Of mice and men: Leipzig researchers investigate radiation exposure in diagnostics

discovered, HZDR Research MagazineThis article was published in discovered, The HZDR Research Magazine (Issue 02.2013, December 2013/January 2014, ISSN: 2194-5713; PDF 2.2MB)


Six white CD-1 mice are scurrying through the litter in their cage, climbing the metal bars, nibbling away at the pellets they are being fed, and snuggling with each other. What they don't yet know is they're about to participate in a pivotal study. One that will save lives - those of mice and, one day, of men. As part of his dissertation, Mathias Kranz, Ph.D. student at the HZDR Research Site Leipzig, is currently investigating the degree of radioactivity that builds up within the bodies of mice whenever radioactive probes - called radiotracers - are used, and identifying in which organs specifically it accumulates. Eventually, these data will be extrapolated to the human magnitude. Radiotracers are chemical compounds that include a radioactive element of some sort, which can help scientists observe metabolic processes in living organisms.

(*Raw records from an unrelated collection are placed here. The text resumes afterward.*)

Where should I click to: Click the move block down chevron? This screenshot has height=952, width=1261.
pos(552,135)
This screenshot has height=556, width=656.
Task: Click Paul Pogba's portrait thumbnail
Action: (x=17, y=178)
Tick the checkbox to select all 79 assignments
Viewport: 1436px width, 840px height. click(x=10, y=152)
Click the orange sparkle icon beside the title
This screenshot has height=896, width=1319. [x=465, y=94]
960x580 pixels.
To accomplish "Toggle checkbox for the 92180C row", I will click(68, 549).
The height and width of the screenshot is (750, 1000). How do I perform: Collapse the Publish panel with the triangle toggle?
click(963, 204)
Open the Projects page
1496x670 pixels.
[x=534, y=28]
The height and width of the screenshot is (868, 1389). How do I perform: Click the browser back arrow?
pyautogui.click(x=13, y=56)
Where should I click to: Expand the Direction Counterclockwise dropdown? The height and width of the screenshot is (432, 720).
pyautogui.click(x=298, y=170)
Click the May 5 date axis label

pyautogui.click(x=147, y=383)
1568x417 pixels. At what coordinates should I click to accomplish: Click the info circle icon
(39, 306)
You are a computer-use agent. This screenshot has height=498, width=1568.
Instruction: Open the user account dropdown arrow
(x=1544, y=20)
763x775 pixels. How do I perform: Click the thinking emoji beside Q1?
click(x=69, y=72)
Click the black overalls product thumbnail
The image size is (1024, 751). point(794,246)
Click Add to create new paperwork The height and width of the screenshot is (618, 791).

Specifically, in the case of the Leipzig project, we're talking about the two radiotracers [18F]fluspidine and [18F]flubatine - both of them molecules containing the radionuclide 18F (fluorine). They're supposed to ultimately find their way into the diagnostics of cancers and neurodegenerative diseases like Alzheimer's. Key is their ability to imitate properties of various endogenous structures.

Before a radioactive probe is ready for use in the hospital setting, its efficacy and safety must first be documented in living organisms.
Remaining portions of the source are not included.